Data excerpts

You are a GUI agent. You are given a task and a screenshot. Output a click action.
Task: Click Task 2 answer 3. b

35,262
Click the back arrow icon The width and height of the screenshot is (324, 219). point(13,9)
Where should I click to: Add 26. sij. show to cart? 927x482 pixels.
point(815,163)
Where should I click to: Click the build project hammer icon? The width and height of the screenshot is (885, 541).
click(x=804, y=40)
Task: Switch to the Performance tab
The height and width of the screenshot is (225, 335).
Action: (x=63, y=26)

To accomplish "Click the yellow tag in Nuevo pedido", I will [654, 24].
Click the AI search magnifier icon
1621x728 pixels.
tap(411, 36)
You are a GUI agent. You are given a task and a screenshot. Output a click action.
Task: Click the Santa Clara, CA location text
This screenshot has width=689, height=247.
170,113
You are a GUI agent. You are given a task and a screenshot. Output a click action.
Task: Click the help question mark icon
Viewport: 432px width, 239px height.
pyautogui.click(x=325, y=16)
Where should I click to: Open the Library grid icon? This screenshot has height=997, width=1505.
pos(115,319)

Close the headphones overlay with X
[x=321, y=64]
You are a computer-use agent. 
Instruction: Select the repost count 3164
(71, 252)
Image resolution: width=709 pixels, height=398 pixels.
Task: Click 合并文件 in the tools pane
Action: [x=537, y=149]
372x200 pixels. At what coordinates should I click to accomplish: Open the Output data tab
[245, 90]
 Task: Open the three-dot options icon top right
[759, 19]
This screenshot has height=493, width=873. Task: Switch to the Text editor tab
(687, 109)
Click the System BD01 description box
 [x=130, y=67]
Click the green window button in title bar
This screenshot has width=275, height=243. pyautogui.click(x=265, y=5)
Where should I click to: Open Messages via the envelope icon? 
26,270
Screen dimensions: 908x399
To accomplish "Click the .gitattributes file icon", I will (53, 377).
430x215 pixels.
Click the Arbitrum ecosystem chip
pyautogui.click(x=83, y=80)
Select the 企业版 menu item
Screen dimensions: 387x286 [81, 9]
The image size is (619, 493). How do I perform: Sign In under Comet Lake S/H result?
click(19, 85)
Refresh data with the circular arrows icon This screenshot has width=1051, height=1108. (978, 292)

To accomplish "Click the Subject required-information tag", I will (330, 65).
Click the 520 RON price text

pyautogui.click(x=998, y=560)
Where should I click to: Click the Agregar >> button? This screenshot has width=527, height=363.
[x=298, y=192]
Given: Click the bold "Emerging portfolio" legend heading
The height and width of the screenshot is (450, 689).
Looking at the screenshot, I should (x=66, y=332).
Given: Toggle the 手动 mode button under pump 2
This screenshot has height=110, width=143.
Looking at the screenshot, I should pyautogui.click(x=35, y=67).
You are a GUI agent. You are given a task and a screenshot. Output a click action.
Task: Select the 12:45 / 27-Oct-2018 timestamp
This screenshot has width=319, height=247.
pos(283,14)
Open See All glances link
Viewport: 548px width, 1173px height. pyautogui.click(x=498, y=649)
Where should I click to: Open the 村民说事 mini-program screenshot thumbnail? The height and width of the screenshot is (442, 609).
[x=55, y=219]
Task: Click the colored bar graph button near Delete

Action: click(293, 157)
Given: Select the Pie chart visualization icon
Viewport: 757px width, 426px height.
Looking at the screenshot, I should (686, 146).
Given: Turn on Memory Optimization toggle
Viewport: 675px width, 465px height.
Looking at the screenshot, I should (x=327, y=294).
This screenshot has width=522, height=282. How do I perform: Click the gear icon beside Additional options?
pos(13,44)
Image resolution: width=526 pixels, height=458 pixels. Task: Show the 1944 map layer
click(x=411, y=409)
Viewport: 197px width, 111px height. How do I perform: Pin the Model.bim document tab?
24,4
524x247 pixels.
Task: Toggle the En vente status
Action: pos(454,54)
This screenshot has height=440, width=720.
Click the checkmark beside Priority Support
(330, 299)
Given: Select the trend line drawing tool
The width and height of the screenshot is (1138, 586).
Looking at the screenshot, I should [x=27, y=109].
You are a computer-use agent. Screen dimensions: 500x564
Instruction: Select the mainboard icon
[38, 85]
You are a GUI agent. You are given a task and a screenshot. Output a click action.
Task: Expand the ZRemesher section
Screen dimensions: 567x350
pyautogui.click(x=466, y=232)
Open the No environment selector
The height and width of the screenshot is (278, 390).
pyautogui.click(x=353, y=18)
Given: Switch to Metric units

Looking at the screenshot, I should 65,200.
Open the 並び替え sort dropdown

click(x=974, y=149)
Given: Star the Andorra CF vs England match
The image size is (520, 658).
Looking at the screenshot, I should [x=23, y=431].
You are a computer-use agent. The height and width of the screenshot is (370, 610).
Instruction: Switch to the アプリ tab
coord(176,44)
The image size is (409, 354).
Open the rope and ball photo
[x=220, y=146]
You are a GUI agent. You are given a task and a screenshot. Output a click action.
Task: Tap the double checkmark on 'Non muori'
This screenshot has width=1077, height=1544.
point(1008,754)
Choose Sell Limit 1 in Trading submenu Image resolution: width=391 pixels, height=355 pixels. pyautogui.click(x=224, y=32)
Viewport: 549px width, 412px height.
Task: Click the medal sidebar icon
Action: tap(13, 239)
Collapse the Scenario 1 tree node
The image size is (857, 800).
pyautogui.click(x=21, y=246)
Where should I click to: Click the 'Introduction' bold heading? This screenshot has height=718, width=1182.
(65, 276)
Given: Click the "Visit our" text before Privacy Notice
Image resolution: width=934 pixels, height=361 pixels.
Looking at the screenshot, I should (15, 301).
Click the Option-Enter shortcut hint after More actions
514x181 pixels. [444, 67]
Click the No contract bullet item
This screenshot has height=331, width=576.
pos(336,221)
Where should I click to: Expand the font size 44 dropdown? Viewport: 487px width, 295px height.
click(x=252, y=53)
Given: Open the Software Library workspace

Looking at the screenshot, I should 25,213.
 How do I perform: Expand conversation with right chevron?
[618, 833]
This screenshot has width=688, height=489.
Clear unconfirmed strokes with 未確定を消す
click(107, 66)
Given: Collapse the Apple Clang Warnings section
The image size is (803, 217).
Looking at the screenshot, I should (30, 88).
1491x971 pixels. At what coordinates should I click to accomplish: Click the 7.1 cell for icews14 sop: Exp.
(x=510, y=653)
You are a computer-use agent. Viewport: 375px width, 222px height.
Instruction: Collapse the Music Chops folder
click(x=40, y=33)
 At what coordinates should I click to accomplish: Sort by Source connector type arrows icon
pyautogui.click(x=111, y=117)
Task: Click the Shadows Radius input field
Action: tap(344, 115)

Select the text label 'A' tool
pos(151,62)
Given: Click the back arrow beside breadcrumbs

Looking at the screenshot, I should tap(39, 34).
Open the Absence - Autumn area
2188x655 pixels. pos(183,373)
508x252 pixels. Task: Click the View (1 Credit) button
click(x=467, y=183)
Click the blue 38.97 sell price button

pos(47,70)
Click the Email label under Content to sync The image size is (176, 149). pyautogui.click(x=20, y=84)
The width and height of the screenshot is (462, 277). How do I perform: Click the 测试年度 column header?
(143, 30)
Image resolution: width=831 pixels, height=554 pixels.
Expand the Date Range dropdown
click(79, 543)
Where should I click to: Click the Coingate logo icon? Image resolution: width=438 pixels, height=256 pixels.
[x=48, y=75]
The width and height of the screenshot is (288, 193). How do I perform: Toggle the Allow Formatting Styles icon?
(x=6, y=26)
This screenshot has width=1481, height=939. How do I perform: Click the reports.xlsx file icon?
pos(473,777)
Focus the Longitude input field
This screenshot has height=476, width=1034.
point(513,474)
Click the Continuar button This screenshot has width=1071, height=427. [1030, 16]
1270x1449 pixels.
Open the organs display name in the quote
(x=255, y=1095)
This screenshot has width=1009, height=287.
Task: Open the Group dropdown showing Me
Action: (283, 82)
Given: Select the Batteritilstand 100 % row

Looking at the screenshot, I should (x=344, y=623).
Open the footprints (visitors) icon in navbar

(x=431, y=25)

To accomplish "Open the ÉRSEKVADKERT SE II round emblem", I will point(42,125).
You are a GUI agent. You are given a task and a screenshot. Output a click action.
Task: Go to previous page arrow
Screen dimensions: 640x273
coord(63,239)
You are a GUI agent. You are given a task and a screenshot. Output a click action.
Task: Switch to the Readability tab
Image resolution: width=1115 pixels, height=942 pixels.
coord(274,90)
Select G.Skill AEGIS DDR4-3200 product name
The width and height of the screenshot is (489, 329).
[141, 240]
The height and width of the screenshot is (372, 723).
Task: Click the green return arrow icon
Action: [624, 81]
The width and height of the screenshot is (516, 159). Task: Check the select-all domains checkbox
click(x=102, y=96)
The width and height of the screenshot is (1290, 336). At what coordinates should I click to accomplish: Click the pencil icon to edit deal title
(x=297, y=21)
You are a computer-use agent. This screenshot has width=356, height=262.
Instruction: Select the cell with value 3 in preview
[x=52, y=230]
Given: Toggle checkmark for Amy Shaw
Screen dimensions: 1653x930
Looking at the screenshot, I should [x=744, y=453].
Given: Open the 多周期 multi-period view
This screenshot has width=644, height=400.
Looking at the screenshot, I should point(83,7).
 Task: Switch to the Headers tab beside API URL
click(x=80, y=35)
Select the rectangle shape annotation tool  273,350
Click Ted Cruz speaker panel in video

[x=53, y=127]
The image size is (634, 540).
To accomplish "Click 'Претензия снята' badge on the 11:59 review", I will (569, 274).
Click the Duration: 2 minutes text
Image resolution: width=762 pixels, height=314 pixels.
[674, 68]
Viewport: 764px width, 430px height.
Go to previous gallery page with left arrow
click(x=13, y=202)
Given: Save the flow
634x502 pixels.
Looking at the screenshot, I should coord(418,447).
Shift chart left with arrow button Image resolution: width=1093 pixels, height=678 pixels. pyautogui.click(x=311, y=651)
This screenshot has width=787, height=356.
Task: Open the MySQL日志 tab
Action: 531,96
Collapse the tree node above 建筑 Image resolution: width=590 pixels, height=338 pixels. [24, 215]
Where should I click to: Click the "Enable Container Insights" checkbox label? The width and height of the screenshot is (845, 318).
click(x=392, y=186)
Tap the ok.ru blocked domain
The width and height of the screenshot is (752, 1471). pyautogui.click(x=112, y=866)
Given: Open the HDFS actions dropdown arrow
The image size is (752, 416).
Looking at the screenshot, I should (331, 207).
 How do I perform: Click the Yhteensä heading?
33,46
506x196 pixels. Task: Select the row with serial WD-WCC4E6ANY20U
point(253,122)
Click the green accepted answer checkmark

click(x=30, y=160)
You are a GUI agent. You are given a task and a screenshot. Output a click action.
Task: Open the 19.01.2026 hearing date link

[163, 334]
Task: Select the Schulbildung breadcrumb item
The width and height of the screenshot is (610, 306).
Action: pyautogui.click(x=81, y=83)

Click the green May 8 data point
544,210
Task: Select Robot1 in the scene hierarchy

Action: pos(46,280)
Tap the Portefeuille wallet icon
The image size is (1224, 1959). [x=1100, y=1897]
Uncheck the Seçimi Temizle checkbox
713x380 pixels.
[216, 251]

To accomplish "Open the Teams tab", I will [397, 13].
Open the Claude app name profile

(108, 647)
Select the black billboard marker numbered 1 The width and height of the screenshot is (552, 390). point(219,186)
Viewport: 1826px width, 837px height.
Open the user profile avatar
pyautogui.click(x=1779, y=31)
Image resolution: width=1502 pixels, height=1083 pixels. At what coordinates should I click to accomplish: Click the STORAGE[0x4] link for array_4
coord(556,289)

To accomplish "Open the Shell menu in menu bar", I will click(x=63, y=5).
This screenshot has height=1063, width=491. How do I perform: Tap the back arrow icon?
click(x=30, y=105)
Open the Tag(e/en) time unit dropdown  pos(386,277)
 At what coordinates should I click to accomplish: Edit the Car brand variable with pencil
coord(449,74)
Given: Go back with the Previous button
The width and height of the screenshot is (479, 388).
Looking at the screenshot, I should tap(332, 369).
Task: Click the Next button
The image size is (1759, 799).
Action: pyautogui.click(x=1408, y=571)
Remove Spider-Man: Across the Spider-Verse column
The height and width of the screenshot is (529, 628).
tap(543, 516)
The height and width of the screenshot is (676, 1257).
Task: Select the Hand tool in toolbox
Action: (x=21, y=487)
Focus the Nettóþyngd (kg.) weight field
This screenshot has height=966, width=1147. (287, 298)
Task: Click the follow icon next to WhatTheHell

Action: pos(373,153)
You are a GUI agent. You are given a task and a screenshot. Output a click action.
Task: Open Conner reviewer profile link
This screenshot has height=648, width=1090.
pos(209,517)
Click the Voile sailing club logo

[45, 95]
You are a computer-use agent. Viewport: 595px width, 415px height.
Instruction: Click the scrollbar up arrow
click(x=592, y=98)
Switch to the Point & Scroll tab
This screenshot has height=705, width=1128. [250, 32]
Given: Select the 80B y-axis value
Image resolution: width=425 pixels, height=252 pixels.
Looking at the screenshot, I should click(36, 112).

[Task statement] Please restate, word for word, the lines of the entries that run from the first line through the one holding "430x215 pixels.", and add nothing.

[Result for this exercise]
You are a GUI agent. You are given a task and a screenshot. Output a click action.
Task: Click Task 2 answer 3. b

35,262
Click the back arrow icon The width and height of the screenshot is (324, 219). point(13,9)
Where should I click to: Add 26. sij. show to cart? 927x482 pixels.
point(815,163)
Where should I click to: Click the build project hammer icon? The width and height of the screenshot is (885, 541).
click(x=804, y=40)
Task: Switch to the Performance tab
The height and width of the screenshot is (225, 335).
Action: (x=63, y=26)

To accomplish "Click the yellow tag in Nuevo pedido", I will [654, 24].
Click the AI search magnifier icon
1621x728 pixels.
tap(411, 36)
You are a GUI agent. You are given a task and a screenshot. Output a click action.
Task: Click the Santa Clara, CA location text
This screenshot has width=689, height=247.
170,113
You are a GUI agent. You are given a task and a screenshot. Output a click action.
Task: Click the help question mark icon
Viewport: 432px width, 239px height.
pyautogui.click(x=325, y=16)
Where should I click to: Open the Library grid icon? This screenshot has height=997, width=1505.
pos(115,319)

Close the headphones overlay with X
[x=321, y=64]
You are a computer-use agent. 
Instruction: Select the repost count 3164
(71, 252)
Image resolution: width=709 pixels, height=398 pixels.
Task: Click 合并文件 in the tools pane
Action: [x=537, y=149]
372x200 pixels. At what coordinates should I click to accomplish: Open the Output data tab
[245, 90]
 Task: Open the three-dot options icon top right
[759, 19]
This screenshot has height=493, width=873. Task: Switch to the Text editor tab
(687, 109)
Click the System BD01 description box
 [x=130, y=67]
Click the green window button in title bar
This screenshot has width=275, height=243. pyautogui.click(x=265, y=5)
Where should I click to: Open Messages via the envelope icon? 
26,270
Screen dimensions: 908x399
To accomplish "Click the .gitattributes file icon", I will (53, 377).
430x215 pixels.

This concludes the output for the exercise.